Researchers don’t like being engineers and engineers don’t like being researchers. Elon Musk had an inflammatory tweet where he broadly put researchers at major labs in the engineering camp. I will repeat a motif but I view these camps on a continuum. There are researchers, R\&D engineers and engineers. I like to think of engineering as the implementation side of what is known. R\&D engineering is taking research and developing what can be implemented. Researching is discovering what is unknown. Engineering is primarily working with the discrete and known. There is a lot of practical research in the R\&D process because engineering can be more discrete in practice than researching. Once something is known, we don’t necessarily know if it can be implemented or is useful to implement. That is the practical side.

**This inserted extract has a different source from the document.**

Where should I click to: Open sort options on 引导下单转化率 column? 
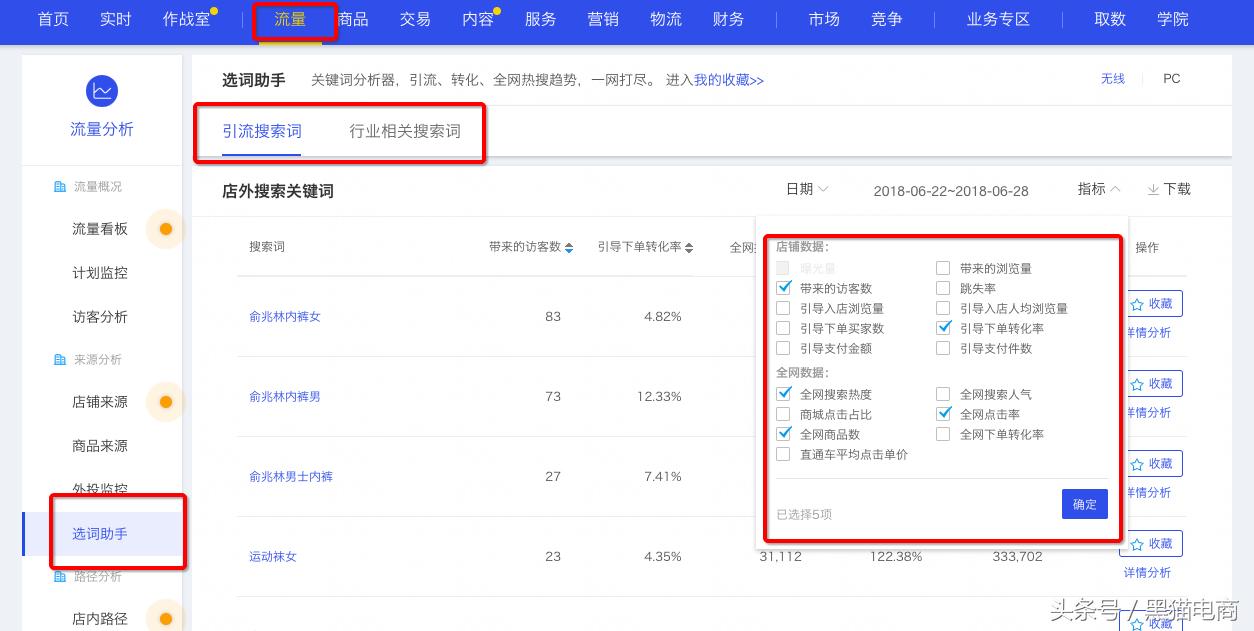[687, 247]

Engineering needs to work with the discrete. That might mean answering the question of when ICL and when fine-tuning. There are pros and cons to both strategies. Oftentimes, solutions in fields are presented as barbells. Solutions cluster around two central designs with a barren middle ground. This is due to the discrete nature of engineering. A great example would be a solution where you can eke out marginal gains from ICL using a complex system as opposed to fine-tuning (you can also consider a reverse case). If the gains from your complex system are marginal then it is not worth the complexity. It would be a poorly implemented solution in the middle of the ICL, fine-tuning barbell.

Some of the major areas of research in ML are limited by noise/variance/etc. How do you get a model to learn? How few samples do you need to represent your distribution? How do you better represent your distribution? These are all research questions and important ones! What is known from these may be implemented. I have found much of the gesturing at continual learning covers those areas of ML research. Research in this area shifts the equilibrium of engineering implementations of models.

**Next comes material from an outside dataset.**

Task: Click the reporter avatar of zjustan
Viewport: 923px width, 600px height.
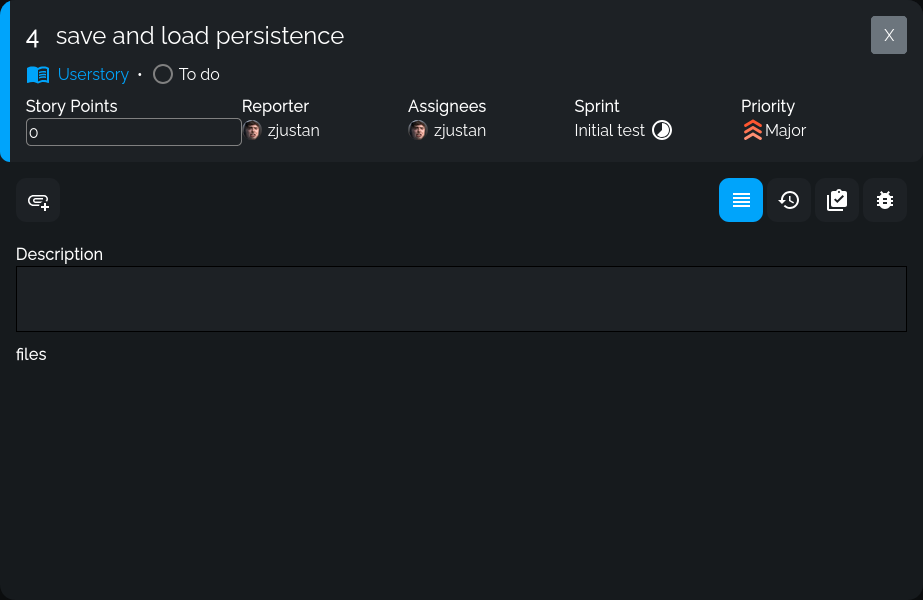Action: coord(252,131)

Let’s consider the situation that a researcher creates an architecture where the model can learn from single samples with abnormally low variance. This shifts the equilibrium. Now, once you saturate context you can train the model on the context and remove any sub-system context management schemes you might have implemented. All of a sudden, something like RLM is not needed. This would be magical. If I were a betting man then I would say that we will improve in this regard but RLM or similar systems will be used because they allow augmentation and rumination over data. That will allow better training.

Conclusion

Continual learning is in vogue. I expect it to simmer down beneath the surface of ML discourse. Most of the learning paradigm used for LLMs and LLM systems has to do with engineering optimization. Continual learning is a nice marketing term to throw on top of the idea of killing the context window. However, the linguistic restrictions it seems to carry are counterproductive.

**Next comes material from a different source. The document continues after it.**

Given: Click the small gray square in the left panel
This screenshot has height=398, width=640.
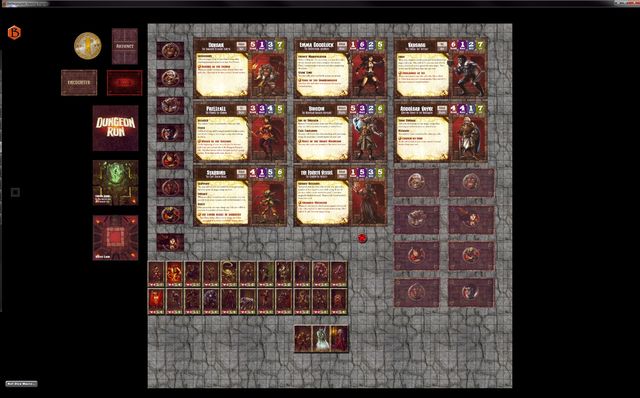Looking at the screenshot, I should pyautogui.click(x=15, y=192).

What we are pointing at is the research and engineering tradeoffs for how we build LLM systems. It is early days in these designs so the false choice between weight updates and input engineering appear to be at odds. In fact, continual learning is pointing at the engineering equilibrium inherent in these systems. Those proposing the idea of continual learning are still pointing at age old questions in ML research. However, there is no real contention. The shift of this research will only shift engineering choices.

The real discussion is where we think the equilibrium exists in the future. System LLM people think it will be closer to small batch weight updates. Sub-system LLM people think that it will be closer to an RLM implementation with longer and longer contexts. Here I try to explore my thinking and bridge the continuum as opposed to adhering to a single side. I am biased and will not pretend I was strict in my adherence. I am predominately on the side of LLMs as a sub-system. This debate is interesting and only time will tell who is correct.

If I am mischaracterizing something then please correct me! I’m always happy to refine my thinking.